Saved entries
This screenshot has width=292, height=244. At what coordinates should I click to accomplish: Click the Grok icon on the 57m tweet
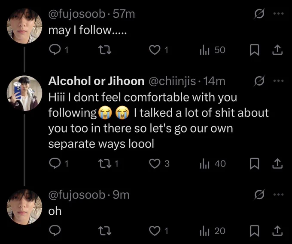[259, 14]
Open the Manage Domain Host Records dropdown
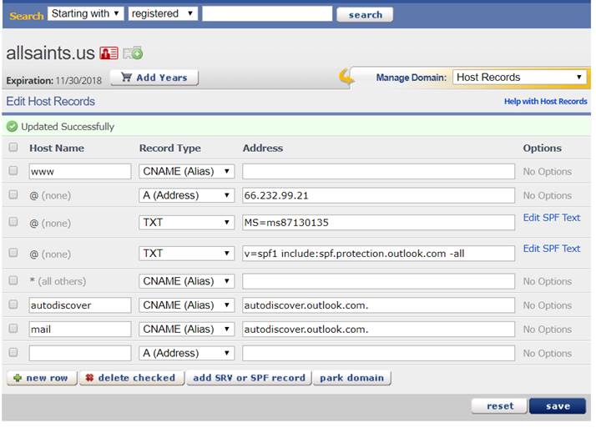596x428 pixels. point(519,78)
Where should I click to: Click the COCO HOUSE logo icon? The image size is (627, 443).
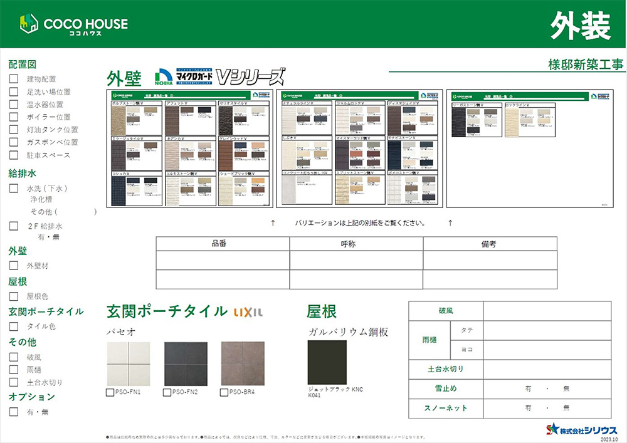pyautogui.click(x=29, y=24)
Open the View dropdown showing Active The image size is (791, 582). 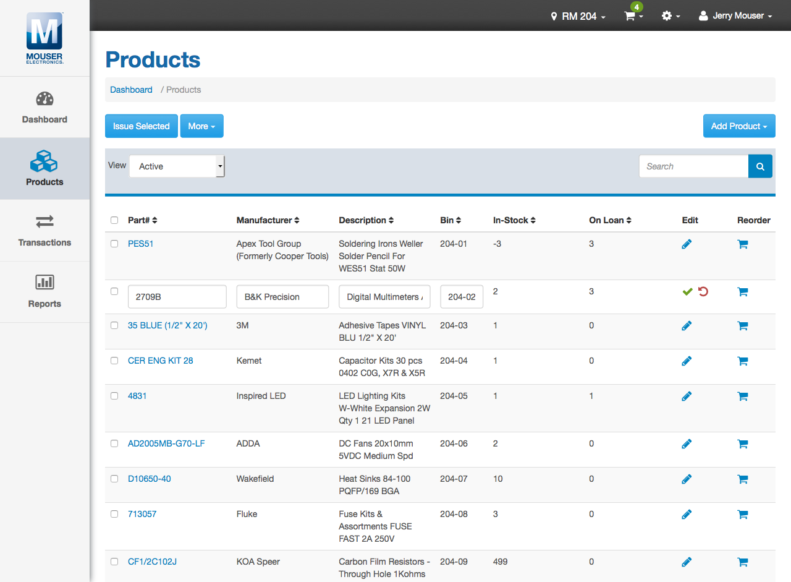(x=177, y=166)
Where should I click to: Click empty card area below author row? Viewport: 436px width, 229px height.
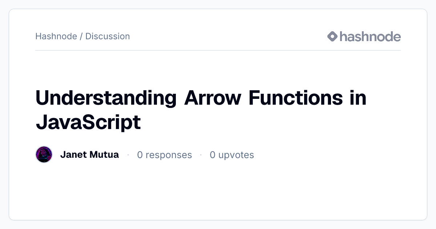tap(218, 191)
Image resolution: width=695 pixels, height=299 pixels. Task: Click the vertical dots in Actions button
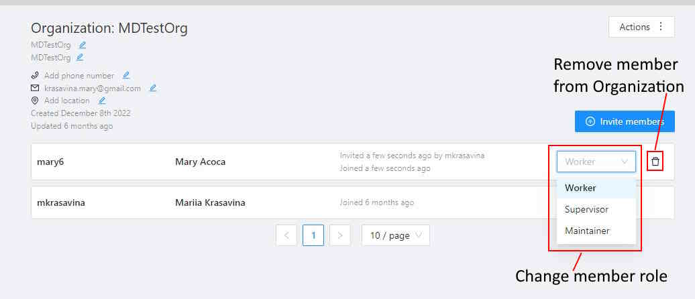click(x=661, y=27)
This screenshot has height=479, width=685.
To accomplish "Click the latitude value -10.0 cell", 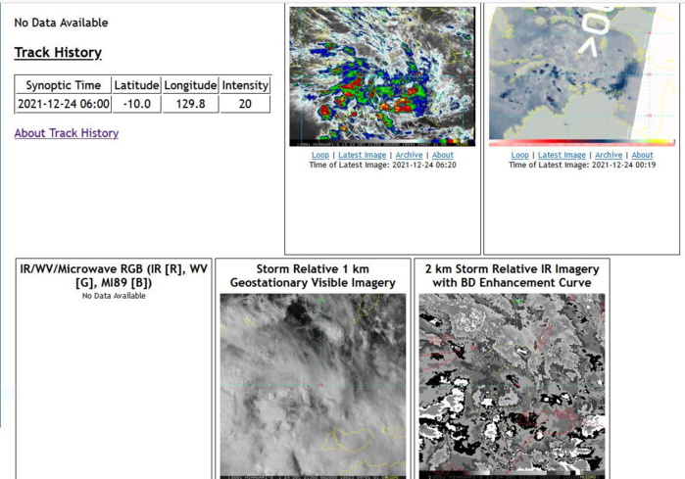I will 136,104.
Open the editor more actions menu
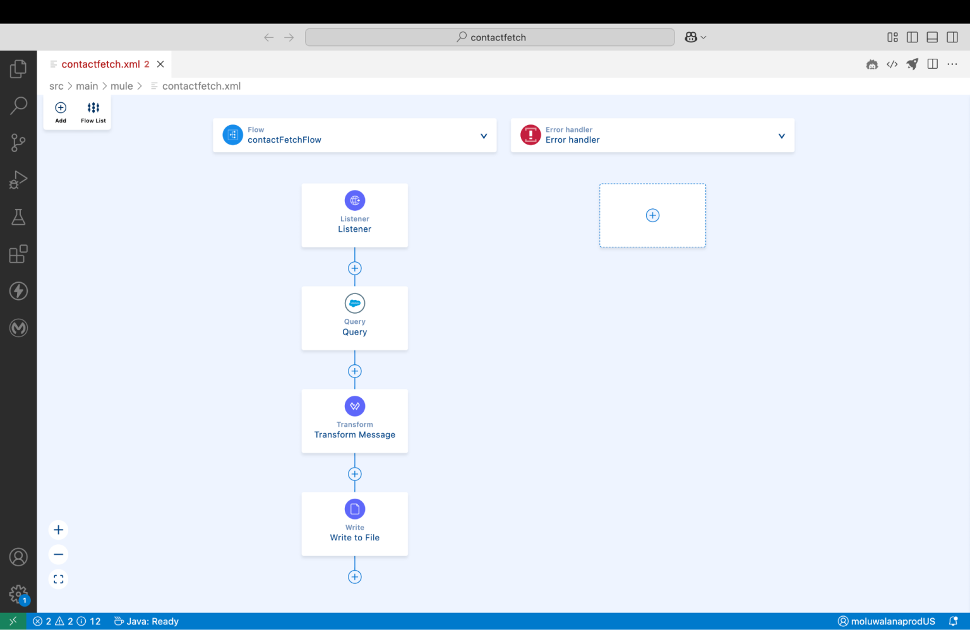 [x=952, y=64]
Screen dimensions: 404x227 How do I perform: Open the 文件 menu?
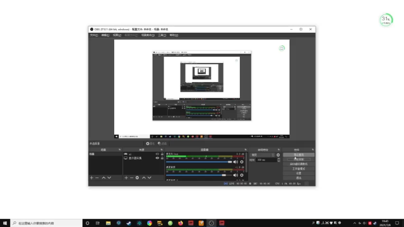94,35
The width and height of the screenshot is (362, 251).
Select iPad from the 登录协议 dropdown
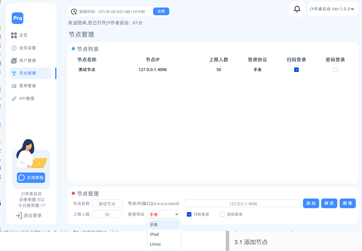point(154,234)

**WORK REQUIRED:** Reproduce the lines from the line containing "Screen dimensions: 404x227" through the end of the records above, exactly and inclusively, omitting pictures.

**THE COMPLETED TASK:**
Screen dimensions: 404x227 How do I perform: Open the 文件 menu?
94,35
The width and height of the screenshot is (362, 251).
Select iPad from the 登录协议 dropdown
point(154,234)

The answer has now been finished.